Nel 2021, DC Comics ha inaugurato il progetto dei volumi antologici intitolati Il mondo e dedicati di anno in anno a uno dei personaggi chiave dell’editore. Raccolte di storie realizzate da team creativi di tutto il mondo, nelle quali l’Italia si è sempre fatta notare per l’alta qualità delle proposte. Dopo Batman: Ianus di Alessandro Bilotta e Nicola Mari, Joker: Strategia della tensione di Enrico Brizzi, Vincenzo Filosa e Paolo Bacilieri, e Superman: Inferno di Marco Nucci e Fabio Celoni, quest’anno è il turno di Francesca Michielin, Irene Marchesini e Federica Croci, che, con Supergirl: Riflessione oscura, ci portano a Lecce.

Riflettersi nello specchio
Kara è una delle pochissime sopravvissute alla distruzione di Krypton e, come suo cugino Kal, è stata mandata sulla Terra, un pianeta dove, grazie al sole giallo, può attingere a poteri infiniti e diventare così una grande eroina per tutti gli esseri umani. Al contempo, però, dietro questa parvenza di invincibilità, c’è una giovane ragazza, in lotta con se stessa, scissa tra il suo senso di responsabilità, che la porta a non potersi fermare mai, e la voglia di trascorrere una vita semplice, più umana.
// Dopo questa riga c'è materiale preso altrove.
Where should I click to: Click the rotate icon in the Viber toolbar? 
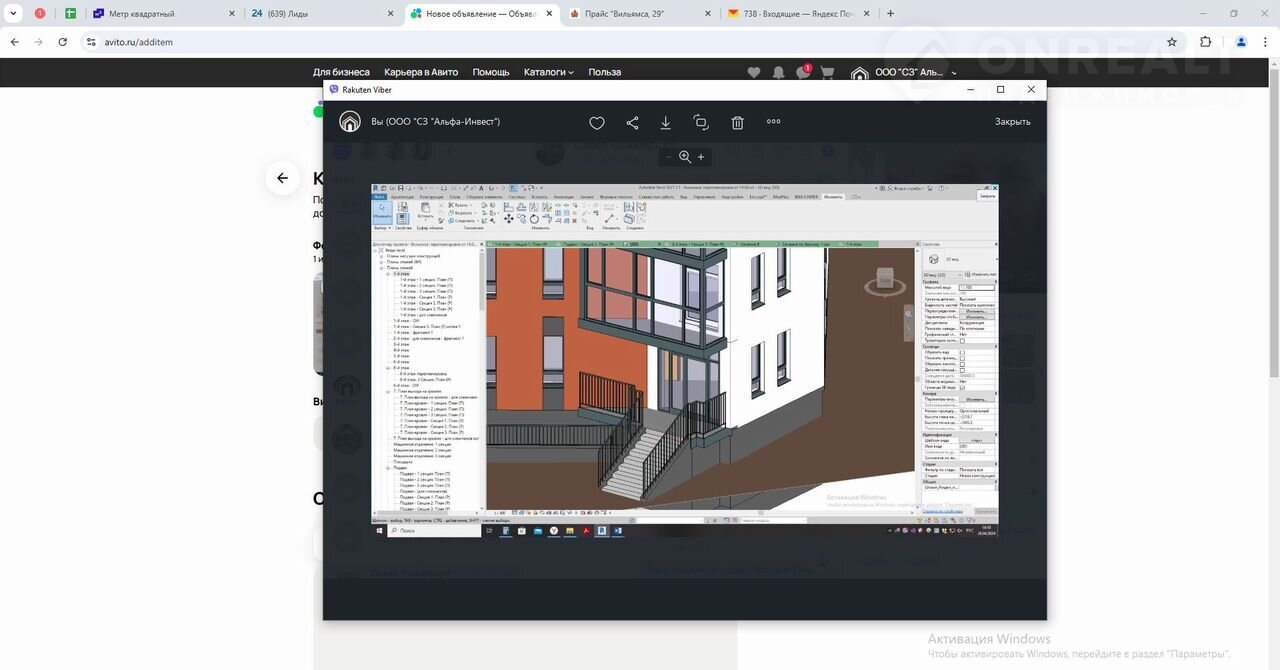pos(701,122)
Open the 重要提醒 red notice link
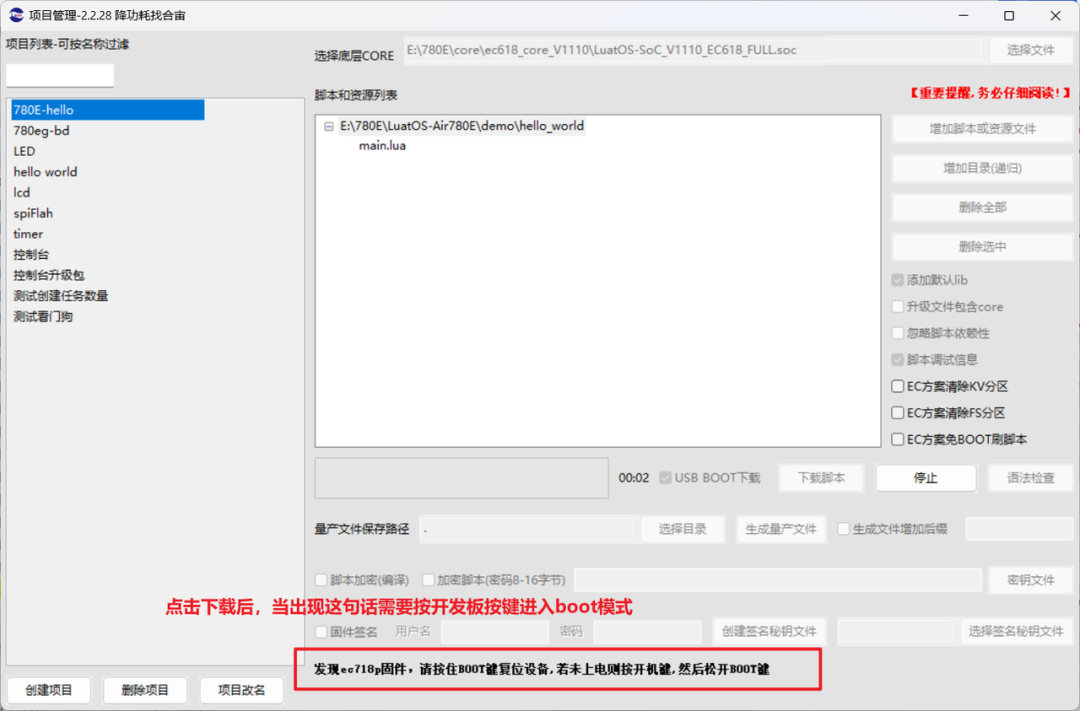 989,93
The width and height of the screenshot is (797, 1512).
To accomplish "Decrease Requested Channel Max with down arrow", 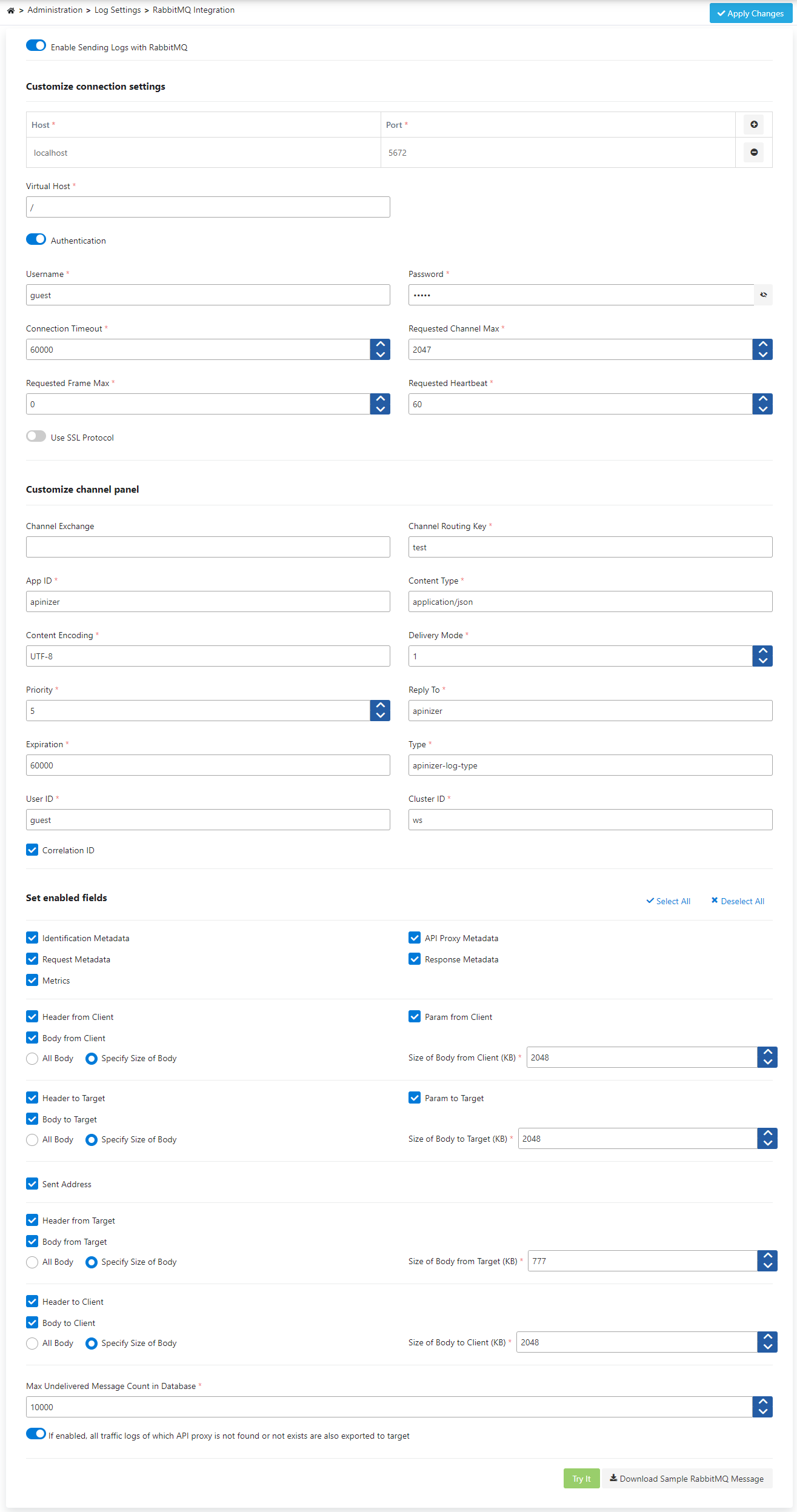I will [x=762, y=355].
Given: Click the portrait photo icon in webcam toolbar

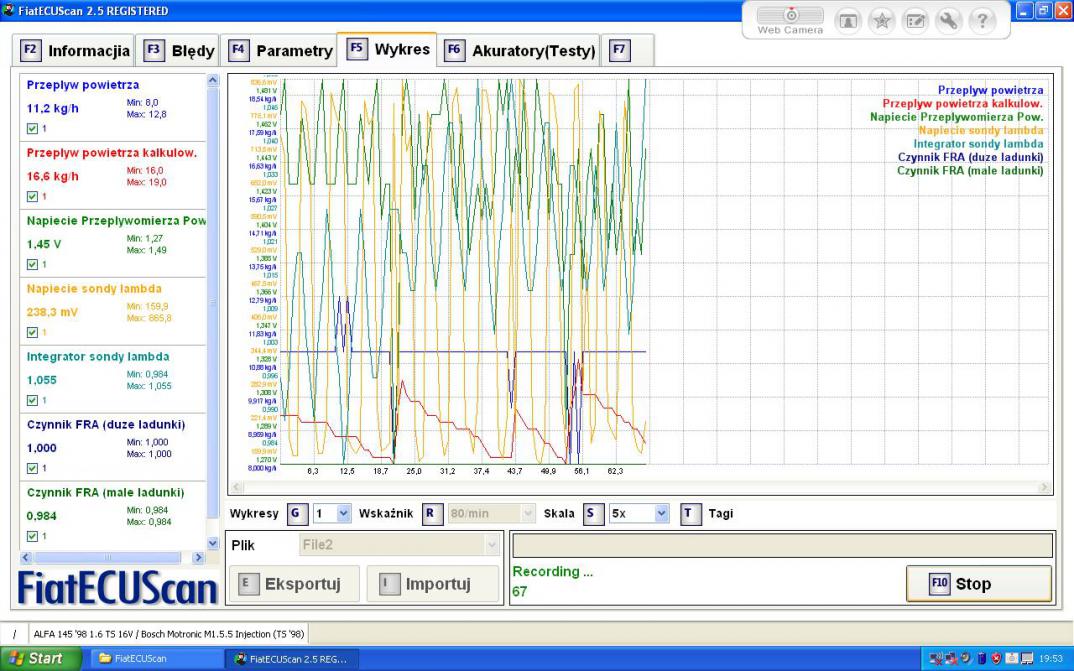Looking at the screenshot, I should (x=847, y=21).
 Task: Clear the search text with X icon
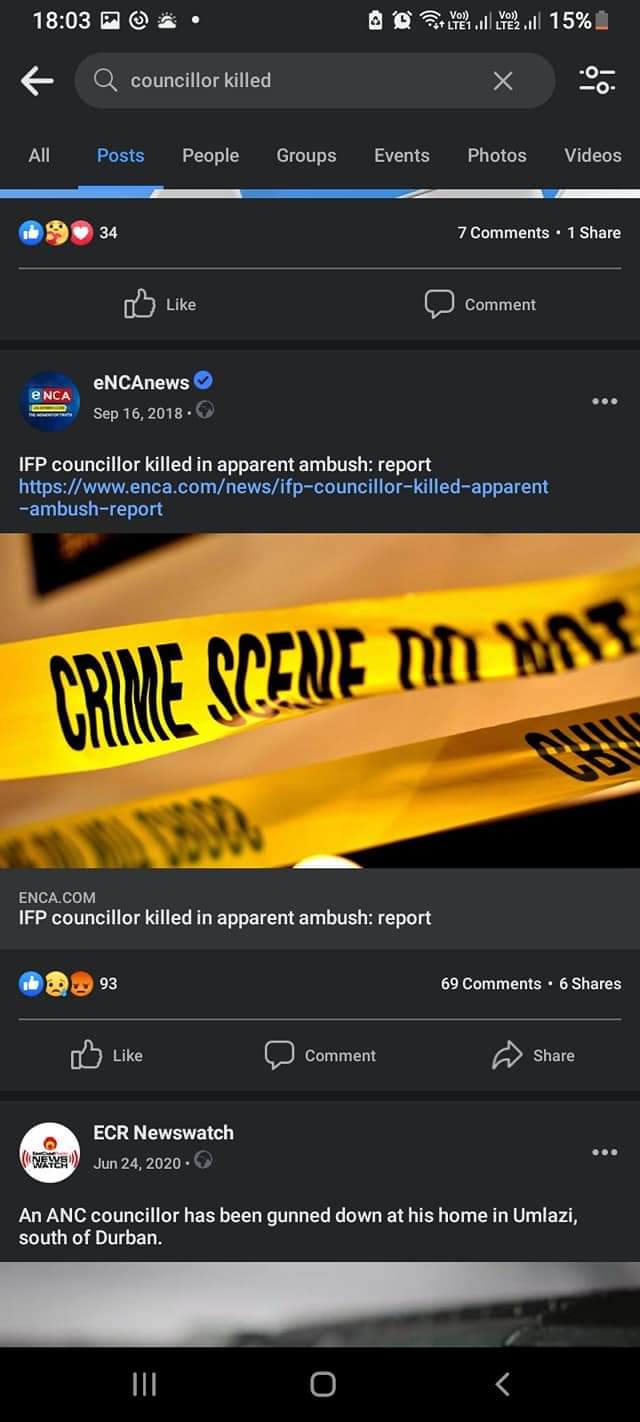(503, 81)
In questa storia la ritroviamo a Lecce, in un momento di apparente tranquillità, subito interrotto dall’arrivo di un pacco con all’interno uno specchio, che la porterà a far riemergere ancora una volta i suoi demoni e forse ad affrontarli e sconfiggerli una volta per tutte. Pur avendo a disposizione uno spazio molto risicato, come sempre accade in questi volumi antologici, il team creativo è riuscito in sole dieci pagine a restituirci una Kara umana e profonda, come poche altre volte nel corso della sua vita editoriale.
Il team creativo
Supergirl: Riflessione oscura è il risultato di una squadra tutta al femminile e forse inaspettata, ma che funziona alla perfezione. Il soggetto è infatti di Francesca Michielin, cantautrice e scrittrice, che però finora non aveva mai lavorato direttamente su un fumetto, pur essendone grande lettrice da sempre. Lei stessa ha raccontato, durante un incontro alla Mondadori di Milano, di essere stata sempre affascinata dal dissidio interiore che può vivere una persona con dei poteri rispetto alla propria parte umana fallibile e fragile. La musica e il fumetto presentano molti punti di contatto e in entrambi i casi si tratta di evocare immagini, sensazioni e concetti in modi diversi.

Il materiale inviato da Francesca era ricchissimo di temi interessanti e anche molto ampio per una storia di sole dieci pagine, quindi è toccato a Irene Marchesini andare a limare per mantenerne l’impianto di base ma far sì che potesse stare nello spazio a disposizione. Insieme a Carlotta Di Cataldo, Irene Marchesini ha realizzato negli ultimi anni Rebis e Lyndon, pubblicati da Bao Publishing, che affrontano anche loro in modi diversi il tema dell’identità, e per la prima volta si è trovata a lavorare con il soggetto di un’altra persona. L’idea generale è stata di non caricare troppo le pagine, ma di far sì che fossero le immagini a parlare e, in tal senso, Federica Croci ha compiuto un lavoro straordinario.
Illustratrice dallo stile pittorico, ha lavorato per Panini Comics su Dhakajaar, una saga fantasy che unisce fumetto e gioco di ruolo e con questa storia ci dimostra tutta la sua bravura anche nel fumetto supereroistico. Negli anni ha portato avanti un lavoro di grande ricerca artistica e, per quest’opera, ha collaborato a stretto contatto con Irene per riuscire a rendere nella maniera migliore il dualismo che vive Kara e l’ambientazione italiana, senza creare uno scenario stereotipato. Anche il ruolo dello specchio, centrale nella storia, è esaltato da alcune scelte stilistiche perfettamente azzeccate.
Come per le storie dedicate a Batman, Joker e Superman, anche Supergirl: Riflessione oscura si è rivelata un gioiellino, che racconta un aspetto di Kara non sempre esplorato nelle sue avventure più canoniche. Vi segnaliamo, infine, che nel volume proposto da Panini Comics e dedicato solamente alla storia italiana, troverete anche le tavole senza lettering, la proposta originale di Francesca Michielin e un approfondimento sulla lavorazione con brevi interviste al team creativo.